* [PASSAGE FOR REVIEW]:

----------------

PGCC States must get Their Priorities Straight

Monday, April 21, 2008

Hassan Hanizadeh 

The foreign ministers of the six members of the Persian Gulf Cooperation Council are scheduled to meet in Manama, Bahrain today (21st April), with the main points of discussion being Iran’s peaceful nuclear program and the Lebanon crisis.

U.S. Secretary of State Condoleezza Rice and the foreign ministers of Egypt and Jordan, Ahmed Abul Gheit and Salaheddin al-Bashir, will also attend the meeting.

There is obviously no legitimate reason for the U.S. secretary of the state to attend the meeting since Rice’s meddling will not help enhance the security of the Middle East.

Regional Arab countries, especially the Persian Gulf Arab states, have always brought up two issues in their recent meetings: the alleged nuclear threat posed by Iran and the issue of the three Iranian islands of Abu Musa and the Greater and Lesser Tunbs.

The United States and other Western countries have had a robust military presence in the Middle East for about two decades, to the detriment of regional countries. But regional Arab countries have been trying to use the issue of Iran’s peaceful nuclear program as a pretext for ignoring this reality.

The ominous presence of the occupying forces in Iraq, the United States’ efforts to implement the Greater Middle East Initiative, and the Zionist regime’s massacres of Palestinians are some of the subjects that remain off the agenda of the meetings of Persian Gulf foreign ministers.

The Lebanon crisis is on the top of the agenda of the Manama meeting so it is essential that the foreign ministers carefully examine the roots of the crisis, namely the direct intervention of the U.S., France, and some of their Arab allies.

Without a careful analysis of the Lebanon crisis and efforts to create a consensus among Lebanon’s political parties, it will be impossible to help the country.

The issue of Palestine -- which is always given short shrift in the political discussions of regional Arab countries -- also deserves to be on the top of the agenda at the Manama meeting.

----------------

* [DATA BLOCK]:
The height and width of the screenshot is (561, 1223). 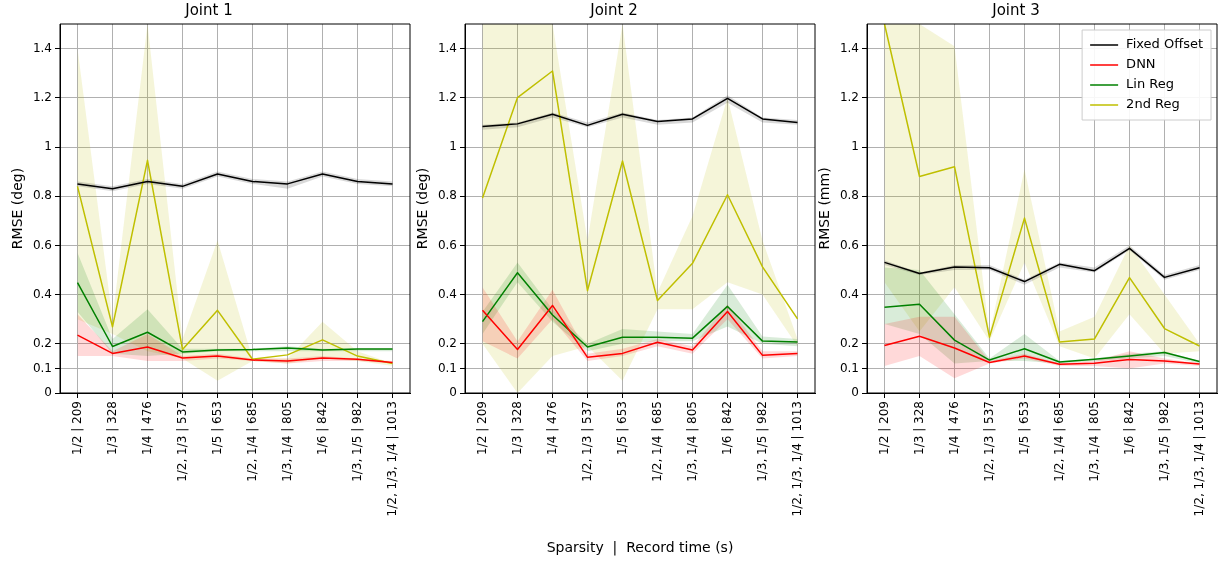 I want to click on legend-label: Lin Reg, so click(x=1150, y=84).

----------------

* [WORK ORDER 1]:
Which three islands have the Persian Gulf Arab states raised in their recent meetings, according to the PGCC article?
* [WORK ORDER 2]:
Reproduce the part of the PGCC article between "PGCC States must" and "the Middle East.", inclusive.
Please draw only on the PGCC article, not on the data.

* [WORKED SOLUTION 1]:
Abu Musa and the Greater and Lesser Tunbs.

* [WORKED SOLUTION 2]:
PGCC States must get Their Priorities Straight

Monday, April 21, 2008

Hassan Hanizadeh 

The foreign ministers of the six members of the Persian Gulf Cooperation Council are scheduled to meet in Manama, Bahrain today (21st April), with the main points of discussion being Iran’s peaceful nuclear program and the Lebanon crisis.

U.S. Secretary of State Condoleezza Rice and the foreign ministers of Egypt and Jordan, Ahmed Abul Gheit and Salaheddin al-Bashir, will also attend the meeting.

There is obviously no legitimate reason for the U.S. secretary of the state to attend the meeting since Rice’s meddling will not help enhance the security of the Middle East.